Cumprindo a promessa de civilizar o pequeno pagão, eles começaram a trabalhar e cortar fora as minhas tranças, o que, aliás, de acordo com o costume tradicional Assiniboine, era um sinal de luto – quanto maior o grau de parentesco, mais rente era o corte. Depois do corte de cabelo, perguntei-me em silêncio se minha mãe havia morrido, pois cortaram meu cabelo rente ao couro cabeludo. Eu me olhei no espelho para ver como eu era. Uma abóbora Halloween olhou para mim e foi isso. Se isso era civilização, eu não queria fazer parte dela. Eu fugi da escola, mas fui capturado e trazido de volta. Fiz mais duas tentativas, mas sem melhor sorte.”
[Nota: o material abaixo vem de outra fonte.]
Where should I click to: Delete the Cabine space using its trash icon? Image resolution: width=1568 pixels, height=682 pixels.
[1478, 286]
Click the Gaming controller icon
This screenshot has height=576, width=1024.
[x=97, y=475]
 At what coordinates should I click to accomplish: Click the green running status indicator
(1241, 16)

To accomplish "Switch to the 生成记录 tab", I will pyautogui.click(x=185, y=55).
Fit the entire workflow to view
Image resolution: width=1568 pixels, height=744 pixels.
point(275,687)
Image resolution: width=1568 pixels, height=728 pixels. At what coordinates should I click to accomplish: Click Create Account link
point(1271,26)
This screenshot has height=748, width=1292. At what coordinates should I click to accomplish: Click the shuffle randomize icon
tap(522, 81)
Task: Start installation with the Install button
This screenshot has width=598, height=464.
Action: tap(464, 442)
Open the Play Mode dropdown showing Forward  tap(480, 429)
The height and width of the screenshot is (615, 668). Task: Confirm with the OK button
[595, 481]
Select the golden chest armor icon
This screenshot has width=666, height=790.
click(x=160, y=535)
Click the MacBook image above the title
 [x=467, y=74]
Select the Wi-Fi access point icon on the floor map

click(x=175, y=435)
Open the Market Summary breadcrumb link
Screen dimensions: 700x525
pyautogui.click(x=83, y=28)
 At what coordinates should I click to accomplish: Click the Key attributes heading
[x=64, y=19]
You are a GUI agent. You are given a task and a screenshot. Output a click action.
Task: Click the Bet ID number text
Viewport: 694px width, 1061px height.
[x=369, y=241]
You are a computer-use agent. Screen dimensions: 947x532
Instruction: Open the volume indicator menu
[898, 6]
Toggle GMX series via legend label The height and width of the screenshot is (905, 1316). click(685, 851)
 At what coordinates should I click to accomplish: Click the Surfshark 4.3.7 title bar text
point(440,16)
Raspagem de cabelo de crianças na Escola Residencial Shingwauk 

 

Comissão da Verdade e Reconciliação       

Os povos indígenas sempre denunciaram essas violências, mas demoraram muito tempo esperando pelo reconhecimento de suas queixas. Apenas na década de 1970 foram aceitas as primeiras denúncias e, muito lentamente, as escolas foram sendo fechadas, até 1996.  

Nos anos 1990, os então adultos que passaram por essas escolas se uniram para lutar pelos seus direitos, sobretudo o direito à memória. Instaurar inquéritos para investigar os crimes sistemáticos cometidos nessas escolas foi sempre uma exigência. A resposta só veio em 2005, quando o governo federal e representantes das Igrejas aceitaram abrir o tema. Mas ainda foram necessários mais três anos para que houvesse um pedido de desculpas oficial do governo, além da criação de uma Comissão da Verdade e Reconciliação do Canadá, que trabalhou recolhendo testemunhos de centenas de sobreviventes.

Este “tribunal” ganhou destaque por ser um caso incomum, no qual a Comissão não resultava do fim de uma ditadura, mas como resultados das ações judiciais encaminhadas pelas vítimas. O relatório final da comissão registra 4,1 mil crianças (identificadas ou não) vítimas desse sistema escolar.

O resultado geral dos trabalhos da Comissão da Verdade desagradou os povos da First Nation (como eles costumam ser designados). Primeiro porque, apesar do abundante material recolhido na forma de depoimentos, as conclusões apresentadas parecem não ter dado muito peso a esse rico material. Depois, porque as propostas de reparação financeira foram percebidas como aviltantes, como se houvesse uma precificação de seus traumas.

A sugestão de compensações materiais de baixos valores em nada pode alterar as condições de vida dessas comunidades, que carregam consigo a condição de minorias mais discriminadas no Canadá. Como na maior parte do continente americano, as nações indígenas integradas e urbanizadas sofrem processos de degradação permanente de seus modos de vida, habitando vilas sem saneamento básico e acesso a água potável. Problemas como alcoolismo, depressão e suicídios podem ser observados igualmente, bem como o aumento de casos de prostituição e violência contra as mulheres, antes incomum entre eles.

O processo foi traumático não apenas para os pequenos. Ele também será duradouro em todas as comunidades atingidas porque avós e pais também ficaram socialmente perdidos em suas culturas, configurando o que se descreve como trauma transgeracional. O Chefe Nacional do Congresso dos Povos Aborígenes, Elmer St. Pierre, comentou em entrevista à CBS News, a propósito dos últimos túmulos revelados: “Está claro que o Canadá encontra-se apenas nos estágios iniciais desse ajuste de contas público com sua história de escolas residenciais”.